= What to produce =
In the entries that follow, how many lines contain "agent"? Please reply with only the number.
Material provided section start
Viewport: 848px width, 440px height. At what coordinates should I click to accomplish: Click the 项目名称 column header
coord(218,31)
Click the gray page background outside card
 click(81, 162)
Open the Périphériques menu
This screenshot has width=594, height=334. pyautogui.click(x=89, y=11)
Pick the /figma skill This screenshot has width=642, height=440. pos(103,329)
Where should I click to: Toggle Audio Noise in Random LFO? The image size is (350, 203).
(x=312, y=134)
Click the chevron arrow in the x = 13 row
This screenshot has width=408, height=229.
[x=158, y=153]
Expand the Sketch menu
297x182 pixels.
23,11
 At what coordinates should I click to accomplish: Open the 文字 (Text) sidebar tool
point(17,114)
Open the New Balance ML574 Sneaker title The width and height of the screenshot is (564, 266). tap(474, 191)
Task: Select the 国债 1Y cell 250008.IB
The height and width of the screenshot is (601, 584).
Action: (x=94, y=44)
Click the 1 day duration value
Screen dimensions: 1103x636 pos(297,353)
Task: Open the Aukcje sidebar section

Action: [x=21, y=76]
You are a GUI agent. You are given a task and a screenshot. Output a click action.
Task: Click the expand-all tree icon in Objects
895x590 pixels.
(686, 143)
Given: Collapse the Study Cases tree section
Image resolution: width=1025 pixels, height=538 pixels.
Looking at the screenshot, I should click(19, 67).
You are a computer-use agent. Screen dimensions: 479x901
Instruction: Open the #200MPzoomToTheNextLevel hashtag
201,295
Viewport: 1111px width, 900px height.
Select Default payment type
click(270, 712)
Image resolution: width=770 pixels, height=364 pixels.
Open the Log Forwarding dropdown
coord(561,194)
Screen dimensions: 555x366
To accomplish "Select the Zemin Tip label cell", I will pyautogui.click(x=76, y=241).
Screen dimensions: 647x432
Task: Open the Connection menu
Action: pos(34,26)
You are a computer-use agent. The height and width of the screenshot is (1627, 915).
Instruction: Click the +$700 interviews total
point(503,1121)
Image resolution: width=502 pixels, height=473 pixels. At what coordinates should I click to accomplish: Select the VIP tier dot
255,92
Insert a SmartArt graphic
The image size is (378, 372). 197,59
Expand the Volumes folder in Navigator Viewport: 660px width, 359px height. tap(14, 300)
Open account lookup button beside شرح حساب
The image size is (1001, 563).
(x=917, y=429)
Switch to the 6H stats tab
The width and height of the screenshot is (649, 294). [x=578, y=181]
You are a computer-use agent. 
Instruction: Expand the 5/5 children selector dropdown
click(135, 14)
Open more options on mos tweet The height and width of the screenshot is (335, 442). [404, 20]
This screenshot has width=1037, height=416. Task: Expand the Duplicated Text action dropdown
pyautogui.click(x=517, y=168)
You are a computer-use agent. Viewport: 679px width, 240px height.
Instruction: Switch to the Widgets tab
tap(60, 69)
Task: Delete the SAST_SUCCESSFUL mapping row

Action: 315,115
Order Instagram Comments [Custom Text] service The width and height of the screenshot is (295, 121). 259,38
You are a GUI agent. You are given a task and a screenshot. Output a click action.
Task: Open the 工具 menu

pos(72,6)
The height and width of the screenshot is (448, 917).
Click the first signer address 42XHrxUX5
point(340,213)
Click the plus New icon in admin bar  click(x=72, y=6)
Material provided section end
= Response =
6